* **Records excerpted from a collection**
• • • • •

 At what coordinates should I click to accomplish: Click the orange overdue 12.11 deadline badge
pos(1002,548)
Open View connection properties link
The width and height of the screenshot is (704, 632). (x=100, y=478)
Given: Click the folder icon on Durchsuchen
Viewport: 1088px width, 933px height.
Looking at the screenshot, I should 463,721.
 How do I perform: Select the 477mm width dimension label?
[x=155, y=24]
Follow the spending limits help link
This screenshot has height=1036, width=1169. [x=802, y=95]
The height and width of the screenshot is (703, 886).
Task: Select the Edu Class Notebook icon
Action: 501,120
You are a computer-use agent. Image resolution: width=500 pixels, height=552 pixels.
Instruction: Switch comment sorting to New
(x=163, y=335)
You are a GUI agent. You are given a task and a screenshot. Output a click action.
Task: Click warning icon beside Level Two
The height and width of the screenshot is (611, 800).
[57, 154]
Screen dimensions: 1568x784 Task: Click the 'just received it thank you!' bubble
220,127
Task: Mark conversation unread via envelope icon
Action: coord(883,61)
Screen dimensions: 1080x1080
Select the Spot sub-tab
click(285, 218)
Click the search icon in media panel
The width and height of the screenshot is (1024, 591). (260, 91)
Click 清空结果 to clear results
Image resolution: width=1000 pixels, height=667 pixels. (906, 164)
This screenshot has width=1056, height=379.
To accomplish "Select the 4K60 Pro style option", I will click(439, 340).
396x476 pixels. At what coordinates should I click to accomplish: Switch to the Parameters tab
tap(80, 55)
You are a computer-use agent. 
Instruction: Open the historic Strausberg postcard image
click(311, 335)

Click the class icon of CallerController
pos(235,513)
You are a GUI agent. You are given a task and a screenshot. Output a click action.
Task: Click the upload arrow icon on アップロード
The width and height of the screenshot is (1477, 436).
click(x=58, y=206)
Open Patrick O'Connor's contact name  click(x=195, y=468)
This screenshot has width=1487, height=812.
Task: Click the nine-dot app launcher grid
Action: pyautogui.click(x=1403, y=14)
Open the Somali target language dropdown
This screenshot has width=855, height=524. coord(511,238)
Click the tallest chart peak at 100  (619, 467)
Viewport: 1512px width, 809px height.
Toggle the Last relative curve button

• • • • •

Reproduce all of the records above word for word, keeping every line unchanged.

* **CORRECT ANSWER**
 At what coordinates should I click to accomplish: Click the orange overdue 12.11 deadline badge
pos(1002,548)
Open View connection properties link
The width and height of the screenshot is (704, 632). (x=100, y=478)
Given: Click the folder icon on Durchsuchen
Viewport: 1088px width, 933px height.
Looking at the screenshot, I should 463,721.
 How do I perform: Select the 477mm width dimension label?
[x=155, y=24]
Follow the spending limits help link
This screenshot has height=1036, width=1169. [x=802, y=95]
The height and width of the screenshot is (703, 886).
Task: Select the Edu Class Notebook icon
Action: 501,120
You are a computer-use agent. Image resolution: width=500 pixels, height=552 pixels.
Instruction: Switch comment sorting to New
(x=163, y=335)
You are a GUI agent. You are given a task and a screenshot. Output a click action.
Task: Click warning icon beside Level Two
The height and width of the screenshot is (611, 800).
[57, 154]
Screen dimensions: 1568x784 Task: Click the 'just received it thank you!' bubble
220,127
Task: Mark conversation unread via envelope icon
Action: coord(883,61)
Screen dimensions: 1080x1080
Select the Spot sub-tab
click(285, 218)
Click the search icon in media panel
The width and height of the screenshot is (1024, 591). (260, 91)
Click 清空结果 to clear results
Image resolution: width=1000 pixels, height=667 pixels. (906, 164)
This screenshot has width=1056, height=379.
To accomplish "Select the 4K60 Pro style option", I will click(439, 340).
396x476 pixels. At what coordinates should I click to accomplish: Switch to the Parameters tab
tap(80, 55)
You are a computer-use agent. 
Instruction: Open the historic Strausberg postcard image
click(311, 335)

Click the class icon of CallerController
pos(235,513)
You are a GUI agent. You are given a task and a screenshot. Output a click action.
Task: Click the upload arrow icon on アップロード
The width and height of the screenshot is (1477, 436).
click(x=58, y=206)
Open Patrick O'Connor's contact name  click(x=195, y=468)
This screenshot has width=1487, height=812.
Task: Click the nine-dot app launcher grid
Action: pyautogui.click(x=1403, y=14)
Open the Somali target language dropdown
This screenshot has width=855, height=524. coord(511,238)
Click the tallest chart peak at 100  (619, 467)
Viewport: 1512px width, 809px height.
Toggle the Last relative curve button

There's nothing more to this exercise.